AWS has achieved HITRUST r2 certification for its cloud services. Digital health companies building on AWS can inherit HITRUST control validations for AWS-managed infrastructure controls rather than re-validating them from scratch. Inheritance is configured in HITRUST’s MyCSF platform using AWS’s HITRUST Inheritance Package (available through AWS Artifact). Inheritance reduces the number of controls you must independently validate, typically covering a significant portion of infrastructure-related domains (physical security, network infrastructure, environmental controls) without requiring your own evidence.

  • Do I need both SOC 2 and HITRUST?

For most digital health companies targeting the full enterprise market, including large health systems and large payers, yes, eventually. The sequencing is typically SOC 2 first (9–15 months, required by all enterprise buyers) followed by HITRUST r2 (12–18 months additional, required by the largest health system and payer enterprise buyers). The controls overlap significantly, your SOC 2 program builds 60–70% of the HITRUST foundation. The incremental cost of HITRUST after SOC 2 is lower than building HITRUST from scratch.

  • What compliance automation platforms work best for digital health SOC 2?

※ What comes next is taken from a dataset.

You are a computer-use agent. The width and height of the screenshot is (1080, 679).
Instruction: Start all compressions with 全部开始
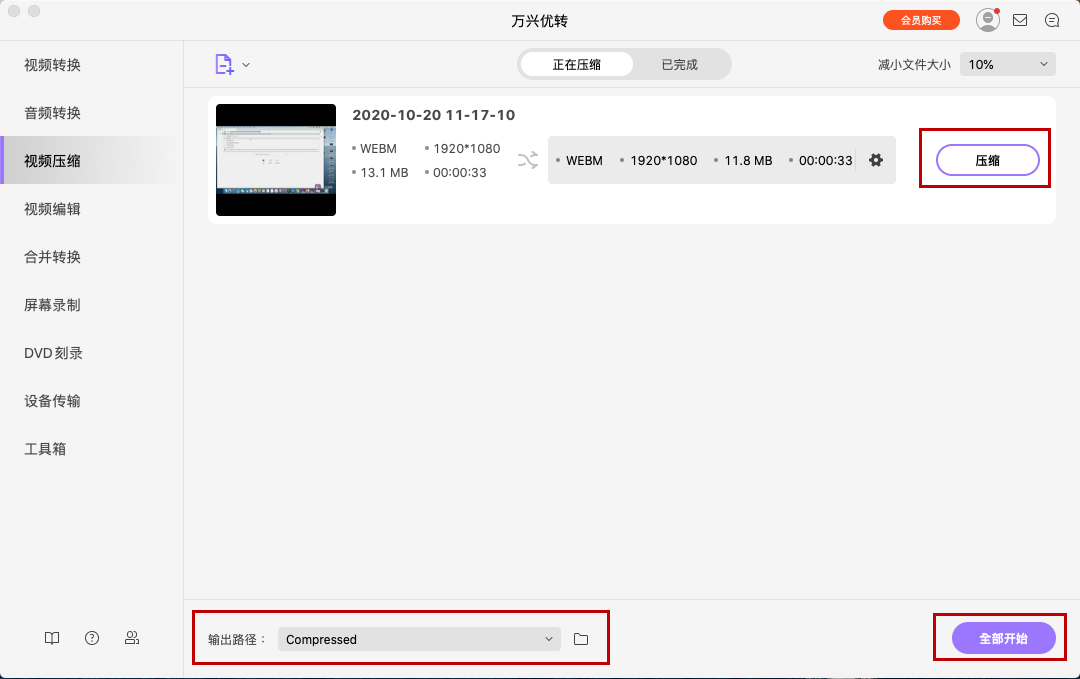pyautogui.click(x=1002, y=638)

Vanta is the most common choice for early-stage to mid-size digital health companies. Its integrations with AWS, GCP, Azure, GitHub, Google Workspace, and common SaaS tools automate evidence collection effectively. Pricing: $12,000–$25,000/year. Drata offers more customization and stronger enterprise features for larger organizations at $20,000–$50,000/year. Secureframe is a strong option for companies with Salesforce or ServiceNow in their stack. All three reduce the manual evidence collection burden by 60–70%, but none eliminates the need for actual security controls, policy documentation, or auditor engagement.

  • What is the HITRUST maturity scoring model?

HITRUST evaluates controls on a five-level maturity scale: Level 1 (policy exists), Level 2 (procedures are documented), Level 3 (procedures are implemented), Level 4 (controls are tested), Level 5 (controls are managed and continuously improved). The minimum required maturity level for HITRUST r2 certification varies by control, most controls require Level 3 (defined and implemented) at minimum. Self-assessing too optimistically, rating yourself Level 4 when your actual implemented maturity is Level 2, results in assessor downgrade, which can push your scores below the certification threshold.

  • How much does annual compliance maintenance cost after achieving certifications?

SOC 2 Type II annual maintenance: $35,000–$90,000 (auditor fees $15,000–$40,000 + compliance platform $12,000–$50,000 + annual penetration test $8,000–$22,000). HITRUST annual maintenance: $65,000–$140,000 (12-month interim assessment $25,000–$60,000 + HITRUST MyCSF subscription $10,000–$25,000 + penetration test $15,000–$40,000 + ongoing staff time). Combined annual maintenance for both certifications: $100,000–$230,000 for mid-size digital health companies.

  • What is the right first step if we need SOC 2 in 12 months?

Start today with four simultaneous actions: (1) engage a healthcare-specialist SOC 2 auditor and schedule your audit window, (2) deploy a compliance automation platform (Vanta recommended for most digital health companies), (3) implement the technical controls that require the longest lead time, MFA everywhere, access deprovisioning automation, CI/CD pipeline controls, vulnerability scanning, (4) write the core policies, information security, access control, change management, incident response. The observation period clock starts when controls are operational. Every week of delay in starting is a week added to your Type II report date.